How to use BigBench on Spark SQL

1,036 views
Skip to first unread message

Yi Yao

unread,
Feb 24, 2015, 9:26:36 PM2/24/15
to big-...@googlegroups.com

Preparation


Appling Spark Patches

Before you can run Big-Bench on Spark SQL, please make sure your Spark includes the following patches.

SPARK-5202

SPARK-5237

SPARK-5364

Spark 1.2.1, the latest Spark GA, does not include the above patches.

 

Configuring Spark

Please add the following parameters in your spark-defaults.conf

·         spark.driver.extraLibraryPath=${HADOOP_INSTALL_DIR}/hadoop/lib/native

·         spark.executor.extraLibraryPath=${HADOOP_INSTALL_DIR}/hadoop/lib/native

·         spark.driver.extraJavaOptions -XX:PermSize=128M -XX:MaxPermSize=512M    (If you want to run Big-Bench on Spark with 1TB data scale)

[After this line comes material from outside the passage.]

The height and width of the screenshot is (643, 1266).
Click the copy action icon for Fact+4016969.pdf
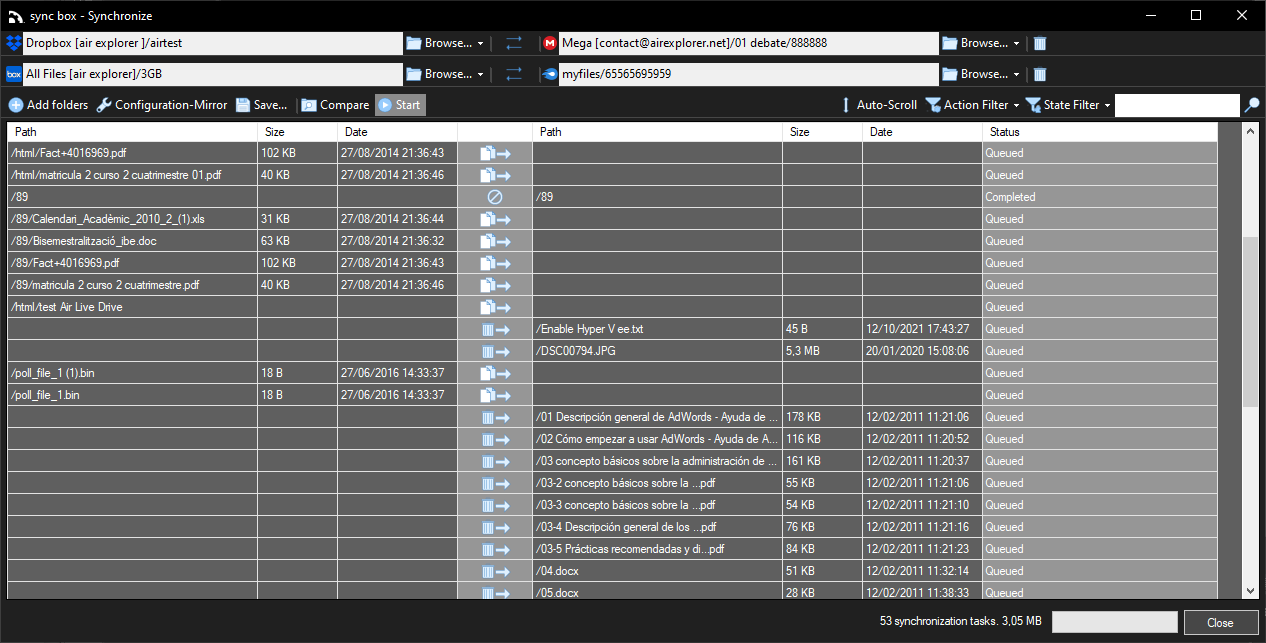tap(493, 152)
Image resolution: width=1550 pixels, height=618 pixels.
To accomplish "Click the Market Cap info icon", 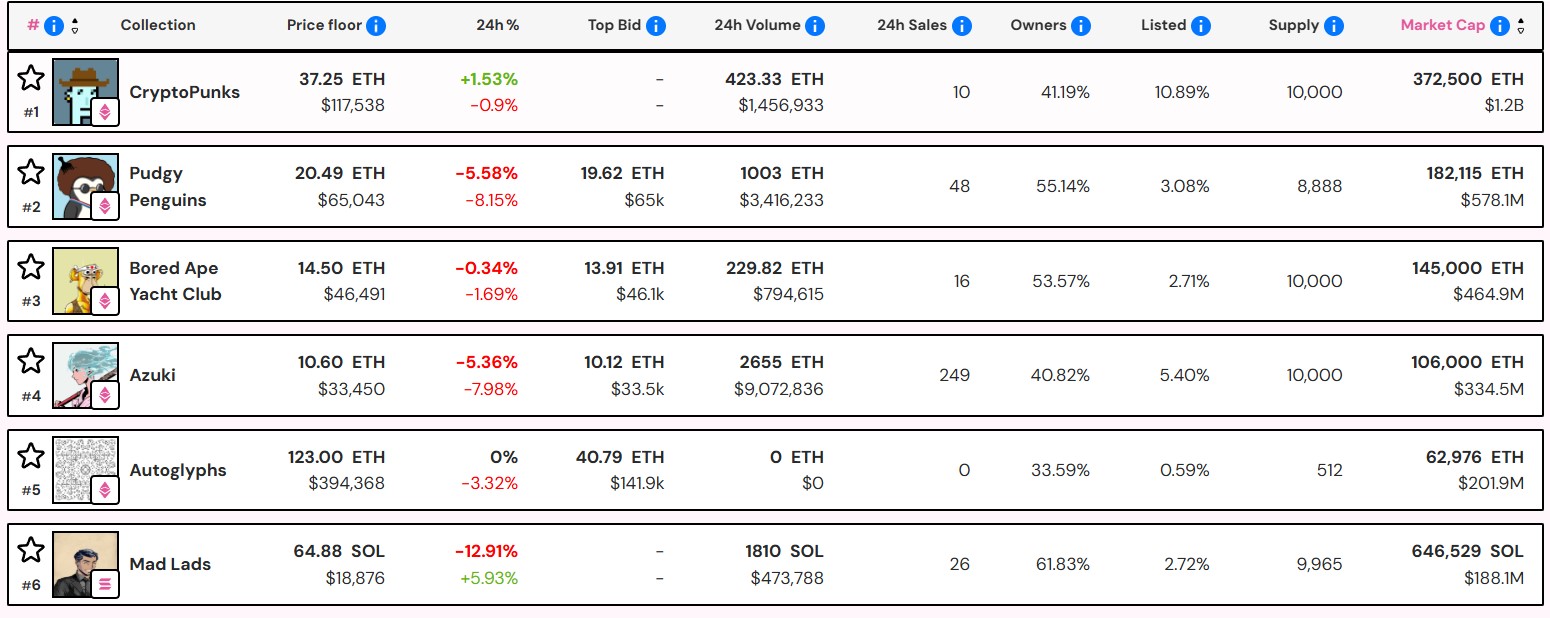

·         spark.executor.extraClassPath=${HIVE_INSTALL_DIR}/hive/lib/*:${HIVE_CONF_DIR}/hive/conf

·         spark.driver.extraClassPath=${HIVE_INSTALL_DIR}/hive/lib/*:${HIVE_CONF_DIR}/hive/conf

 

Installing and Configuring Big-Bench

Please follow Big-Bench preparation guide to install and configure Big-Bench.

 

Configuring and running Big-Bench on Spark

Configuring Big-Bench

Edit the following portion of $BIG-BENCH/INSTALL_DIR/Big-Bench/engines/spark/conf/engineSettings.conf to point to the Spark SQL binary which Big-Bench will use.

BINARY="$SPARK_INSTALL_DIR/spark/bin/spark-sql"

 

Please also change BINARY_PARAMS in $BIG-BENCH/INSTALL_DIR/Big-Bench/engines/spark/conf/engineSettings.conf.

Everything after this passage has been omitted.